■ Requirement
Give again, word for word, every line below from the one that has "Task: Toggle the sidebar menu arrow icon" through the one that has "The width and height of the screenshot is (1181, 597).", both included, and no others.

■ Data for review
▬▬▬
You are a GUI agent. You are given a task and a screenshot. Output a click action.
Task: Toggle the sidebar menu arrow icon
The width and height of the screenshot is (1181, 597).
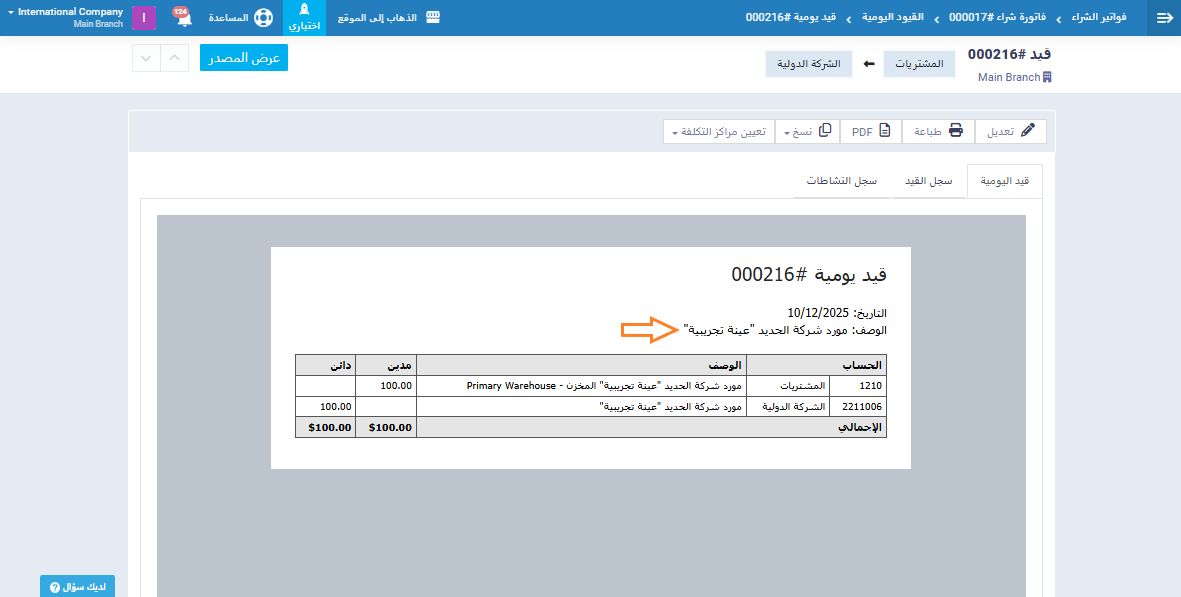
▬▬▬
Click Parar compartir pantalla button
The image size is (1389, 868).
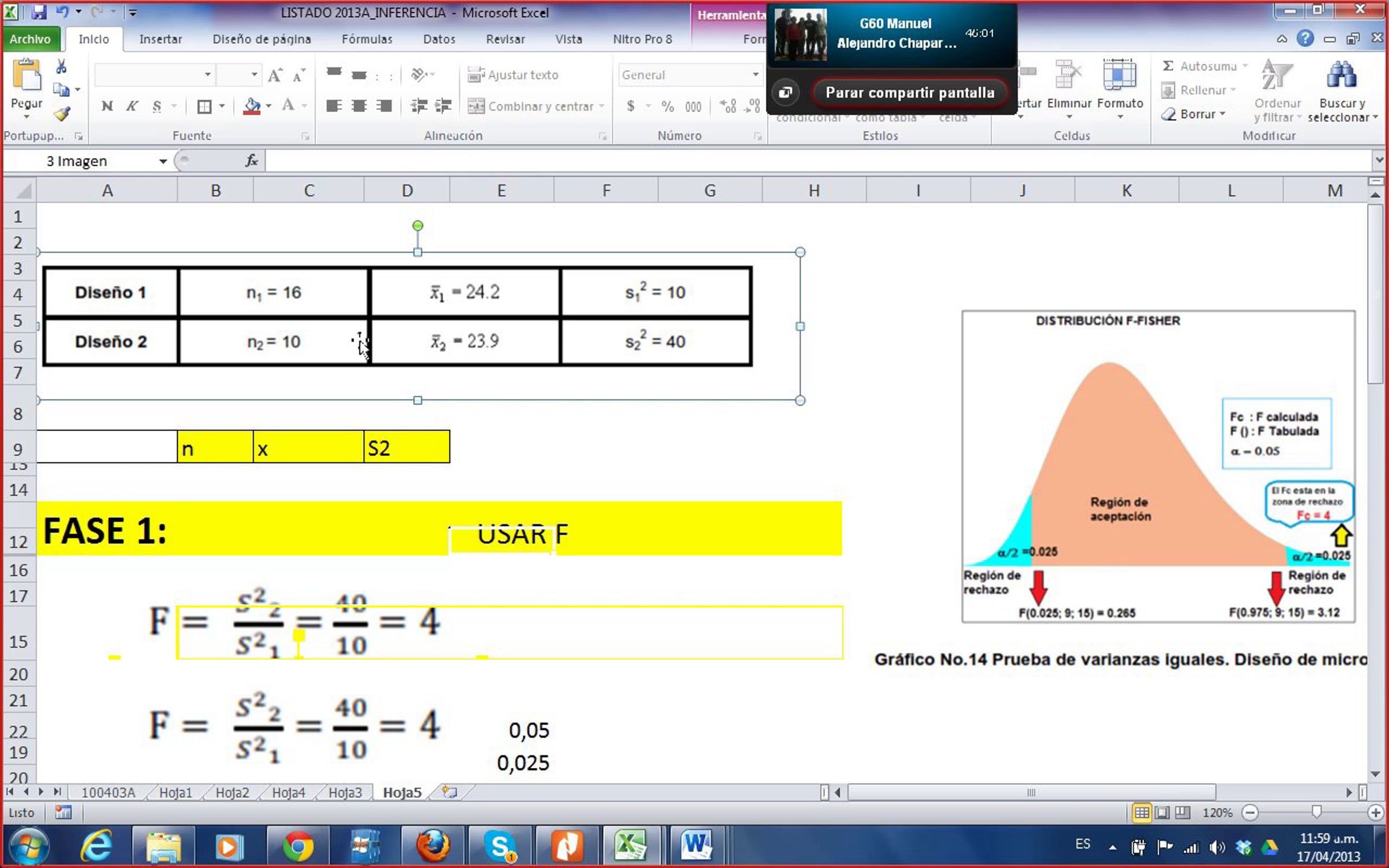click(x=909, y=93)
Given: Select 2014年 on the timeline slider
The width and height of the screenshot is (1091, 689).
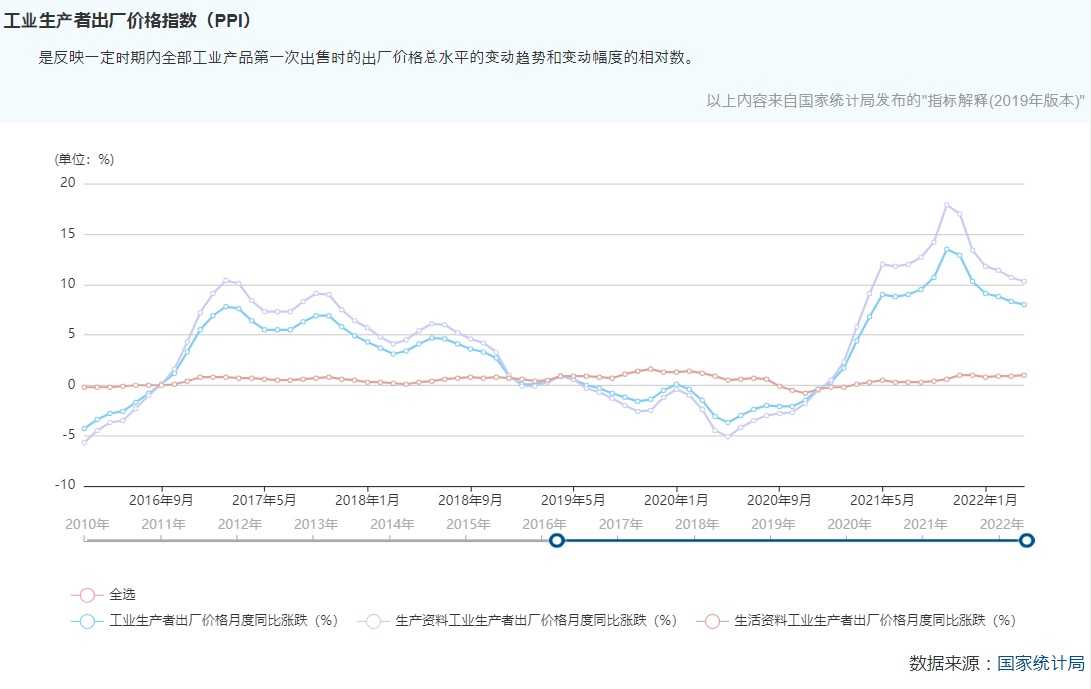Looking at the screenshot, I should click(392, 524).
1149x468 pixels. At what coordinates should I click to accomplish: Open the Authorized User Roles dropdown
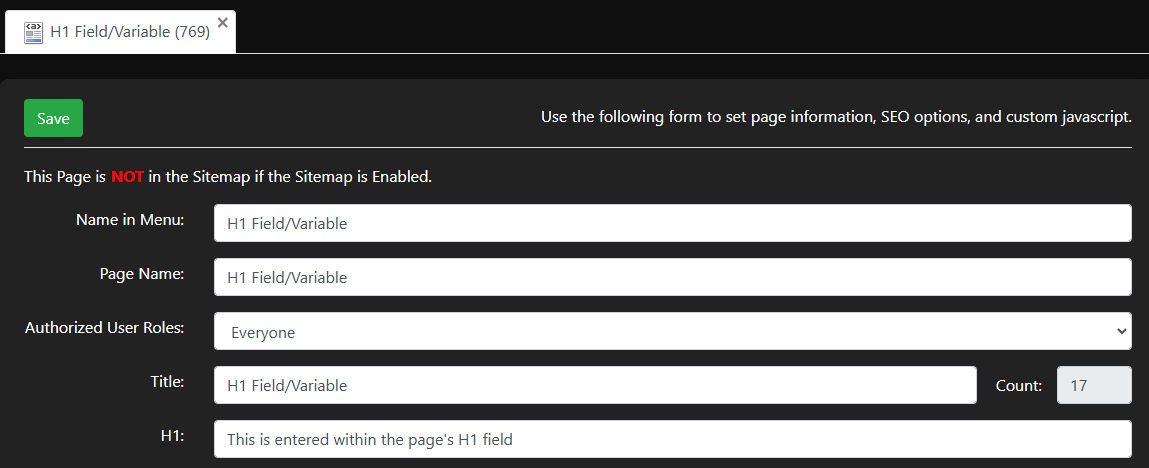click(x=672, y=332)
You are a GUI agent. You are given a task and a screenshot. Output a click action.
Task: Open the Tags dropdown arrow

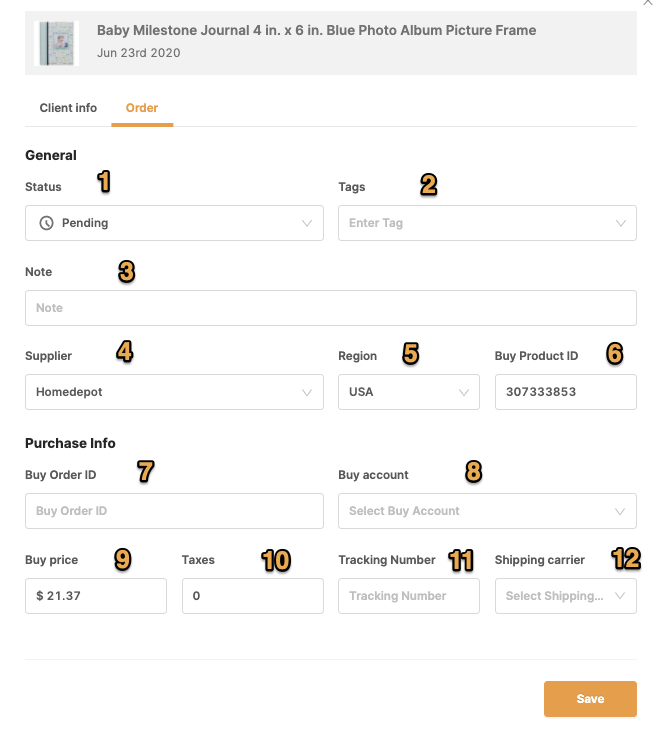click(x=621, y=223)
▬▬▬
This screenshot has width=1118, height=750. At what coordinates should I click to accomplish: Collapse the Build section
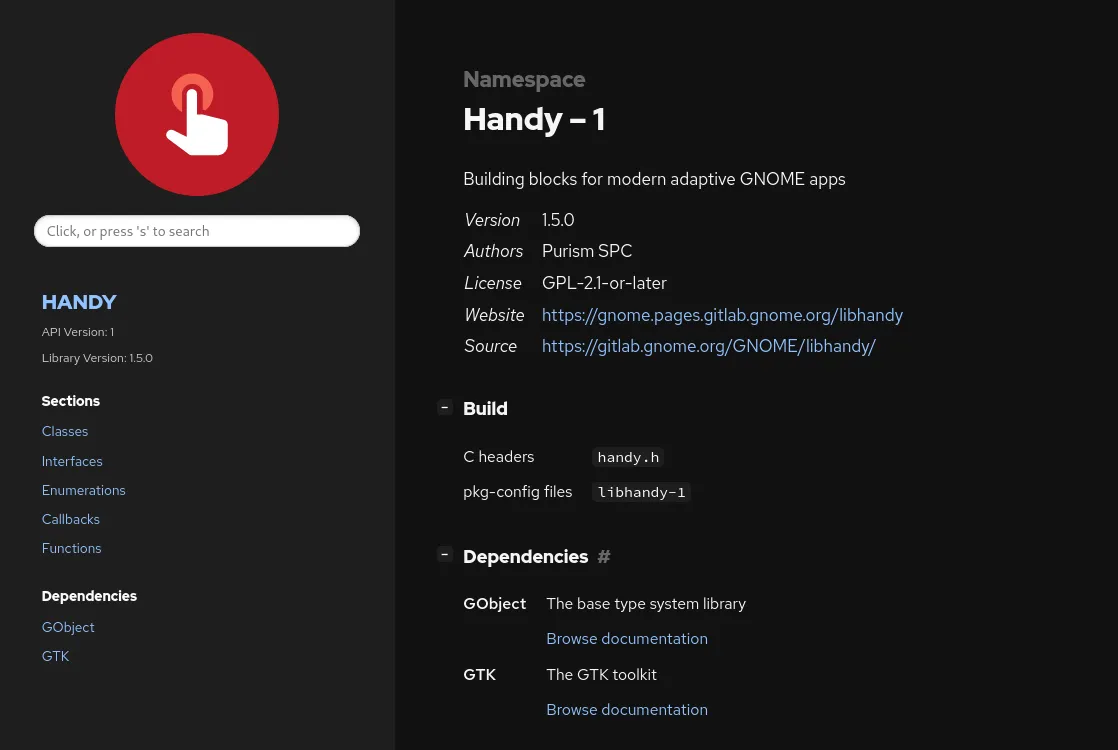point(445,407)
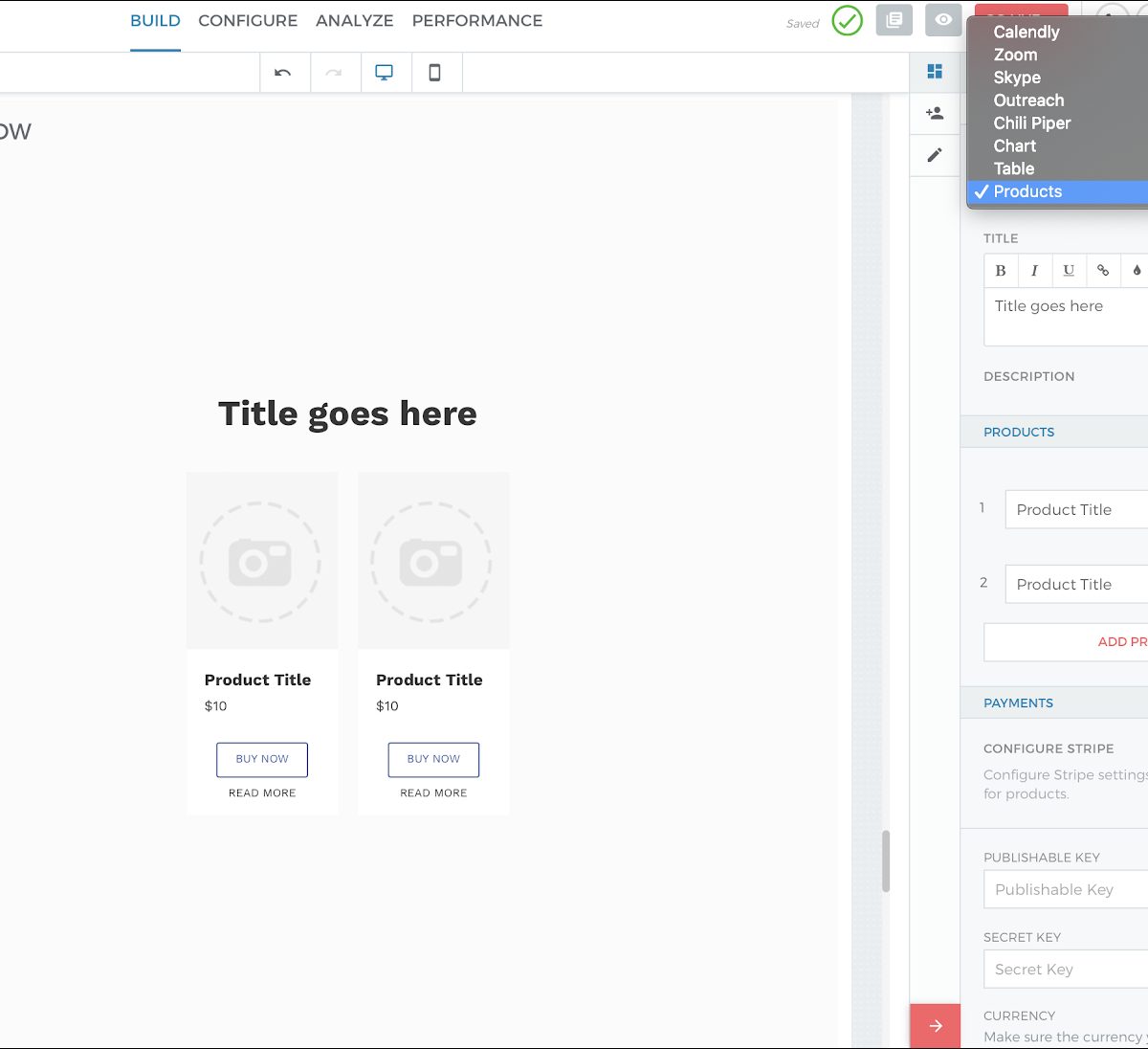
▬▬▬
■ Answer for this exercise
Task: Toggle the sidebar menu arrow icon
The width and height of the screenshot is (1181, 597).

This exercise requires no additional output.